■ **Excerpt**:
---

The Tribunal was of the view that each of these requests raised a preliminary issue with respect to the Tribunal’s power or jurisdiction to grant any or all of these requests and decided to address them prior to issuing the review questionnaires. The Tribunal set out directions for the filing of submissions with respect to these matters in its notice of review. Subsequently, the Tribunal received submissions in support of certain of these requests from the Canadian Bicycle Manufacturers’ Association [2] (CBMA). The Tribunal received submissions in opposition to some or all of these requests from a number of parties, including The Canadian Association of Specialty Bicycle Importers, Specialized Bicycle Components of Canada, Inc., the Taiwan Bicycle Exporters’ Association, the Retail Council of Canada, Dynacraft Industries, Inc., Shun Lu Bicycle Company, British Steel Canada Inc., the Embassy of Brazil and the Embassy of Mexico.

POSITION OF PARTIES

The CBMA made submissions in respect of three of the four requests. It expressed no views with respect to frames imported from Mexico or Brazil. Counsel for the CBMA submitted that the wording of subsections 76(2) and (4) of the Special Import Measures Act [3] (SIMA) provides the Tribunal with wide jurisdiction as to the subject matter that it may consider in a review and as to the order that it may make as a result of such a proceeding.

Counsel for the CBMA submitted that this case could be distinguished from certain decisions [4] of the Anti-dumping Tribunal (the ADT) and the Canadian Import Tribunal (the CIT), in which the ADT and the CIT made explicit no injury findings with respect to goods that parties sought to have reconsidered in review proceedings. Counsel submitted that, contrary to these findings, the Tribunal’s finding of December 11, 1992, was not a finding of no injury. Rather, it was a finding described in section 3 of SIMA and, therefore, pursuant to the language of subsection 76(2) of SIMA, the Tribunal could review its finding and, by necessary implication, any aspect of it, including the scope of the finding and the exclusion set out in it.

Counsel for the CBMA submitted that the Tribunal’s power under subsection 76(2) of SIMA to rehear “any matter” and under subsection 76(4) to amend a finding after a review “as the circumstances require” allows it to vary the scope of an order or finding by widening or narrowing it. Counsel submitted that the Tribunal does not have to make a formal finding of no injury in order to grant an exclusion and that the granting of an exclusion is something within the Tribunal’s discretion under subsection 43(1) of SIMA. [5] Furthermore, counsel submitted that, when the conditions which justify an exclusion cease, the Tribunal should be able to remove the exclusion, either partially or totally, without the necessity of a new inquiry.

---

■ **Given task 1**:
Could you condense the paragraph beginning "The CBMA made submissions" in the excerpt about the Tribunal's review into a short list of its main facts?
■ **Given task 2**:
Can you give the passage of the excerpt about the Tribunal's review starting at "POSITION OF PARTIES" and ending at "such a proceeding." again, swapping "requests" for "applications"?
■ **Given task 3**:
Could you carry on the excerpt about the Tribunal's review from where it stops?

---

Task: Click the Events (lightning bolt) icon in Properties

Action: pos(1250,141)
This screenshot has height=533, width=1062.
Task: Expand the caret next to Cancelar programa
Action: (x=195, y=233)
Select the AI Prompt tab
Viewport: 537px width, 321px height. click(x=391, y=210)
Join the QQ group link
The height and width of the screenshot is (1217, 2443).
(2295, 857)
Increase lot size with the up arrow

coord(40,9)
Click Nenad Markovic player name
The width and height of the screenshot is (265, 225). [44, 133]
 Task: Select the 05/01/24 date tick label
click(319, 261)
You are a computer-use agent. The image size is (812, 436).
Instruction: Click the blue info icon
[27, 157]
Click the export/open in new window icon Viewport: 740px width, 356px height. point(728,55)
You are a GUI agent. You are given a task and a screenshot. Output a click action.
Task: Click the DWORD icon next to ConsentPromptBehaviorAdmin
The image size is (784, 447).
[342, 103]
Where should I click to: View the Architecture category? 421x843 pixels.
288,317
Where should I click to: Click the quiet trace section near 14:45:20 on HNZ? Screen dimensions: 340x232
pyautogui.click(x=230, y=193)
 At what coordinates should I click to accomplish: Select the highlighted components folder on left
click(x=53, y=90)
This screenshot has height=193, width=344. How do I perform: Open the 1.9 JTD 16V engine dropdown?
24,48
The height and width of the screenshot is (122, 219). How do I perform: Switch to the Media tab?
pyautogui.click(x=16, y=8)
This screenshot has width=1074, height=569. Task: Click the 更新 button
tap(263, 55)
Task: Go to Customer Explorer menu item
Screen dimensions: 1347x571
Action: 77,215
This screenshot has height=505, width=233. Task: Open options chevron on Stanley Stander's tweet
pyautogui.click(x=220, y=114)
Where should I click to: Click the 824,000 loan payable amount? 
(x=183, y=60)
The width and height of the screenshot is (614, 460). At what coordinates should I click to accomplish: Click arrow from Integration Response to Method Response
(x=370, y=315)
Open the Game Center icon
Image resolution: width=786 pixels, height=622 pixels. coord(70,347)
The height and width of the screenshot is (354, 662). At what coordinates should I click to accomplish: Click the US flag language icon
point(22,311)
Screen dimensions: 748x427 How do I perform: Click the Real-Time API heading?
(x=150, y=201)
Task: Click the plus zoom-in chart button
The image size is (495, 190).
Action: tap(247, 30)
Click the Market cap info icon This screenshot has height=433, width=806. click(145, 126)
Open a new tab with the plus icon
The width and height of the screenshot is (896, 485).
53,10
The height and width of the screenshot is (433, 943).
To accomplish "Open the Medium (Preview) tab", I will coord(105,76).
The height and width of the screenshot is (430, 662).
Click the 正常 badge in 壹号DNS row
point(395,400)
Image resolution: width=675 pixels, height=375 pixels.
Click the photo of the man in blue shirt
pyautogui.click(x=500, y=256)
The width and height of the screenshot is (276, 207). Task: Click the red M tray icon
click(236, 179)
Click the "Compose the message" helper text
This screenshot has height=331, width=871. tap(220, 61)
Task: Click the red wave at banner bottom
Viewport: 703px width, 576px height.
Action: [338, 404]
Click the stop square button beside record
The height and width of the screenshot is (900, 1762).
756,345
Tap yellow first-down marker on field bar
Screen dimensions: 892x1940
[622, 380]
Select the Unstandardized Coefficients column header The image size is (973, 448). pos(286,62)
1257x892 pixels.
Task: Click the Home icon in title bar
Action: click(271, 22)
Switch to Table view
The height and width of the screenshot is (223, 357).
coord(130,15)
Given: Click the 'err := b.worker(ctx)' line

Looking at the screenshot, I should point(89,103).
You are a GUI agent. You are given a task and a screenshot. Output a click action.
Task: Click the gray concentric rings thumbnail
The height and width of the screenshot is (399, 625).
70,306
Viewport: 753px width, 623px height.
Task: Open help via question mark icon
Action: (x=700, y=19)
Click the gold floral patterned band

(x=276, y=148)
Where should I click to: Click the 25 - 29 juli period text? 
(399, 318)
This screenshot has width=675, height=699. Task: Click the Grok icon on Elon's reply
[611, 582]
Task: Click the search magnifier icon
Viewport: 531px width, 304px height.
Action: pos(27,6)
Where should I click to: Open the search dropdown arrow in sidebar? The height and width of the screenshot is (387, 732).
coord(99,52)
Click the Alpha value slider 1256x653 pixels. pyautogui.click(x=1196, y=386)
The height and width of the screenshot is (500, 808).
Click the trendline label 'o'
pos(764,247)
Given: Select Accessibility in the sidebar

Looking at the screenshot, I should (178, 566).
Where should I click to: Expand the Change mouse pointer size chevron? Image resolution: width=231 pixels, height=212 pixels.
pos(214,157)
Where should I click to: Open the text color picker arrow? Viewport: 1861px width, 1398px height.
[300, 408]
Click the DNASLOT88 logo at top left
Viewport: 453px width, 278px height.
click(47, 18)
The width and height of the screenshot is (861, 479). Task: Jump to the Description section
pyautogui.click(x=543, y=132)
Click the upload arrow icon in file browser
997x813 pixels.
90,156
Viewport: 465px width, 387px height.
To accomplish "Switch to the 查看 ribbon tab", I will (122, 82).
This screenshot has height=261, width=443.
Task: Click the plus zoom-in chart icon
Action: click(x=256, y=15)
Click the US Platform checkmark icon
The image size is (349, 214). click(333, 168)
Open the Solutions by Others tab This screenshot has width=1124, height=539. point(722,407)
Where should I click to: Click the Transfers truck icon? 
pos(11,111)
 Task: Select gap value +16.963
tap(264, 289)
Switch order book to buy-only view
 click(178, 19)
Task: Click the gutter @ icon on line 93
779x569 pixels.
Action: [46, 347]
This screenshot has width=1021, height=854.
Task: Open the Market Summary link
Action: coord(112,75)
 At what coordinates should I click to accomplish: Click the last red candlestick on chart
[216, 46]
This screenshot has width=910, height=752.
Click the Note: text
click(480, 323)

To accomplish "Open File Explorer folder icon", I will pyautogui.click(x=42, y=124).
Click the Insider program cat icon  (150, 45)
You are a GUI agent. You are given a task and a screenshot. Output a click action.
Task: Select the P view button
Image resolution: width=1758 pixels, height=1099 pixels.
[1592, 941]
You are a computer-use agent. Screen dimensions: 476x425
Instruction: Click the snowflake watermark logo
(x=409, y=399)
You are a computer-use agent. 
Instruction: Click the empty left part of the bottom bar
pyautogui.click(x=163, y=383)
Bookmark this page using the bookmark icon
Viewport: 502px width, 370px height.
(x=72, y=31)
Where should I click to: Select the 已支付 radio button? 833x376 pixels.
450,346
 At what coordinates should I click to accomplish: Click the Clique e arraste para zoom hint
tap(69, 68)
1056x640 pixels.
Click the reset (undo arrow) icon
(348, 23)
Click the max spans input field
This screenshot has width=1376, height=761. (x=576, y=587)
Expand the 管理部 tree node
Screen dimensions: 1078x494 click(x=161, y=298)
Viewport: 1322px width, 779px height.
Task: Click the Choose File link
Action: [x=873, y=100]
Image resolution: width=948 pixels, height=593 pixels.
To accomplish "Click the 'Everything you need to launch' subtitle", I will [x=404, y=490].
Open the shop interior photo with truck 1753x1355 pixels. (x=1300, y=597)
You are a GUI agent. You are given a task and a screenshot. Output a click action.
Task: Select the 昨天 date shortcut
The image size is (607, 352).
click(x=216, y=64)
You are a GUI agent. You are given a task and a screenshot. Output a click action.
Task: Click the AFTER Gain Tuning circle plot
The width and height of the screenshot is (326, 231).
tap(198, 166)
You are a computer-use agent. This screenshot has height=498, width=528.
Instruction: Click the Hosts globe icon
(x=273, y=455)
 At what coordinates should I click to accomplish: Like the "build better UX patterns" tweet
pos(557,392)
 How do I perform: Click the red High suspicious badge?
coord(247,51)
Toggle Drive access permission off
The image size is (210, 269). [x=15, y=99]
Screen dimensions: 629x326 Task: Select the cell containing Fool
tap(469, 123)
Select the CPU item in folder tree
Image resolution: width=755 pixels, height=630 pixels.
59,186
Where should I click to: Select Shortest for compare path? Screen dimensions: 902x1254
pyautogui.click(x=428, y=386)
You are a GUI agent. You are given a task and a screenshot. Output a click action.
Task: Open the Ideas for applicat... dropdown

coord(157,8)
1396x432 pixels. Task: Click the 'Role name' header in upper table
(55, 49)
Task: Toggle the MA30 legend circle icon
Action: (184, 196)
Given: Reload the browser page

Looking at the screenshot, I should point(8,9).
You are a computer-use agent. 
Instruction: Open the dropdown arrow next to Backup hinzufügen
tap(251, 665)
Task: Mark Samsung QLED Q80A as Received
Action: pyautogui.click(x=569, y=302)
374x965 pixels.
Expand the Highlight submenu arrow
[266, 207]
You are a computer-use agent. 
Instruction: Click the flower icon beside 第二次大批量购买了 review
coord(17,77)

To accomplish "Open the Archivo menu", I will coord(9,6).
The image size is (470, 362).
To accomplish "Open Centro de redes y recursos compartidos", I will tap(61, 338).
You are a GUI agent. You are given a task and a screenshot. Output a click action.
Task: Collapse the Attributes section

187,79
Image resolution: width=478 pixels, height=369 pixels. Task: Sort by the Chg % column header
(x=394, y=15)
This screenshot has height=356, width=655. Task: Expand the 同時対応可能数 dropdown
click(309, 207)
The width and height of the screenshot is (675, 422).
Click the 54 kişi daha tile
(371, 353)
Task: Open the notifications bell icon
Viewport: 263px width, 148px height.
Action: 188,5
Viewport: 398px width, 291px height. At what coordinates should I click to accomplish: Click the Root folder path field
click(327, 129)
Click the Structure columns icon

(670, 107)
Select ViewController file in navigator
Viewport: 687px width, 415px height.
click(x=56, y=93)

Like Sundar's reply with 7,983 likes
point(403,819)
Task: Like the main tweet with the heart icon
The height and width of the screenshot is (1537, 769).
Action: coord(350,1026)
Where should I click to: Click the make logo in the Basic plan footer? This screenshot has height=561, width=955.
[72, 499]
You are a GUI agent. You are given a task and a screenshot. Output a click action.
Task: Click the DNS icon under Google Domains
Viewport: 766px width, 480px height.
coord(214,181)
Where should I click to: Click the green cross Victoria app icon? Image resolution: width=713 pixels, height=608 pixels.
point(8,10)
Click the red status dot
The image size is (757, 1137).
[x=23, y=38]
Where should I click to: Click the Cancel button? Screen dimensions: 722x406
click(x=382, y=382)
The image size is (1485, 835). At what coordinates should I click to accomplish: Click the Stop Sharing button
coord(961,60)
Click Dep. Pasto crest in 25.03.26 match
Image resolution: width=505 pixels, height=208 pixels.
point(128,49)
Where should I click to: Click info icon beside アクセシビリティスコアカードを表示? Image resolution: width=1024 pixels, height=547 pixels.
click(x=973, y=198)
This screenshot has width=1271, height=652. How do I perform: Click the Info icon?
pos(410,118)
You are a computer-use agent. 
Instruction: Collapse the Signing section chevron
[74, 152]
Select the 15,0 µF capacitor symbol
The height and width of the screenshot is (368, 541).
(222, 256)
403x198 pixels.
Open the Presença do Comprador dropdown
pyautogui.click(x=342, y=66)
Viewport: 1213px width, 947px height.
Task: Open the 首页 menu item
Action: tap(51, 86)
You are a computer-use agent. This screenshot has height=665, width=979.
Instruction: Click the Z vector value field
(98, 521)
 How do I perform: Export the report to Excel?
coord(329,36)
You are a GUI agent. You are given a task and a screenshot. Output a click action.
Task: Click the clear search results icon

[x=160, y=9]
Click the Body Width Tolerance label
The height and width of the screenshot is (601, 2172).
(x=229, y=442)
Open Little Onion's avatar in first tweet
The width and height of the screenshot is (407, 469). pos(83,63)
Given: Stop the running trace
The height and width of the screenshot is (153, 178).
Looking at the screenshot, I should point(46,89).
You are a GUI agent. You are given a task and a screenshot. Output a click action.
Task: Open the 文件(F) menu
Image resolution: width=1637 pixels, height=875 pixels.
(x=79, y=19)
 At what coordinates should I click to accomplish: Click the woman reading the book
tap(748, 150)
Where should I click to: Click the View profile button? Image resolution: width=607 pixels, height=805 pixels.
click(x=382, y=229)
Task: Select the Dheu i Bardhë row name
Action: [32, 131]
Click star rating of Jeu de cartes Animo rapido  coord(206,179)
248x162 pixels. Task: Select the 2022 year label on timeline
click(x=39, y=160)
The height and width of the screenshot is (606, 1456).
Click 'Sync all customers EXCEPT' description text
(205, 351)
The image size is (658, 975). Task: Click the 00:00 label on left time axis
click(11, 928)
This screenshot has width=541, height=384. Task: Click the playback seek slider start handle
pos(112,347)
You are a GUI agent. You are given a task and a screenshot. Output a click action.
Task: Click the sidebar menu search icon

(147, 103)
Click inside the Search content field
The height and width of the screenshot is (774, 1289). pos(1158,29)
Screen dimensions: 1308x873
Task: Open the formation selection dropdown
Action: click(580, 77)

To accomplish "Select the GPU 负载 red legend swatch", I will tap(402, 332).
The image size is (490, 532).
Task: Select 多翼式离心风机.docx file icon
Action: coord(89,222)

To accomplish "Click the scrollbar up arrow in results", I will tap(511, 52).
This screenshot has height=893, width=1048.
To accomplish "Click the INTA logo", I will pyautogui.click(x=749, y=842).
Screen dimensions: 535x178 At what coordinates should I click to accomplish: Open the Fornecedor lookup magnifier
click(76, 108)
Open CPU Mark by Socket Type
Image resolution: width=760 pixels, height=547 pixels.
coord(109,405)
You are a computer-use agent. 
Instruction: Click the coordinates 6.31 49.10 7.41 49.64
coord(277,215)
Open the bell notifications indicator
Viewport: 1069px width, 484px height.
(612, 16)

---

■ **Exercise result 1**:
- The CBMA made submissions on three of the four requests.
- It gave no views on frames imported from Mexico or Brazil.
- Its counsel argued that subsections 76(2) and (4) of the Special Import Measures Act (SIMA) give the Tribunal wide jurisdiction over what it may consider in a review and what order it may make as a result.

■ **Exercise result 2**:
POSITION OF PARTIES

The CBMA made submissions in respect of three of the four applications. It expressed no views with respect to frames imported from Mexico or Brazil. Counsel for the CBMA submitted that the wording of subsections 76(2) and (4) of the Special Import Measures Act [3] (SIMA) provides the Tribunal with wide jurisdiction as to the subject matter that it may consider in a review and as to the order that it may make as a result of such a proceeding.

■ **Exercise result 3**:
With respect to the specific exclusion at issue, counsel for the CBMA submitted that the goods subject to the exclusion are clearly within the preliminary determination of dumping made by the Deputy Minister of National Revenue (the Deputy Minister). Counsel submitted that the goods intended to be exempt from anti-dumping duties were “high range” goods. However, inflation and other factors have led to an increase in the threshold between lower and higher price range bicycles, such that goods which were not supposed to be included in the exclusion now technically fall within it and are avoiding anti-dumping duties. Returning to the issue of the Tribunal’s power to rehear matters under subsection 76(2) of SIMA, counsel submitted that, in Review No. RR-94-003, [6] the Tribunal stated that, in a review, the Tribunal has the power to hear any matter considered by it in the course of the original inquiry and that the exclusion at issue was clearly considered by the Tribunal in the original inquiry. Counsel also submitted that the Deputy Minister could update appropriate duty levels for goods that were subject to the original preliminary determination and subsequently excluded from the Tribunal’s finding.

Turning to the issue of goods that compete within Canadian-made 16-inch bicycles, counsel for the CBMA noted that the Tribunal had dealt with this matter in another respect in Zellers Inc. v. The Deputy Minister of National Revenue. [7] Counsel submitted, however, that the Tribunal is not bound, as it is in appeals, by the strict language of the initial finding and that the Tribunal should consider submissions as to whether it is appropriate to modify the scope of its original finding so as to curtail the circumvention that occurred in Zellers. Counsel submitted that, in other words, SIMA (particularly subsection 76(2) of SIMA) cannot leave the Tribunal powerless to resolve problems arising from the language that it used in its initial finding as to the scope of the goods subject to the finding.

As noted, the Tribunal received a number of submissions from parties opposed to some or all of the requests received. Many of the arguments made by these parties were similar. The following summarizes the submissions without attribution to any particular party.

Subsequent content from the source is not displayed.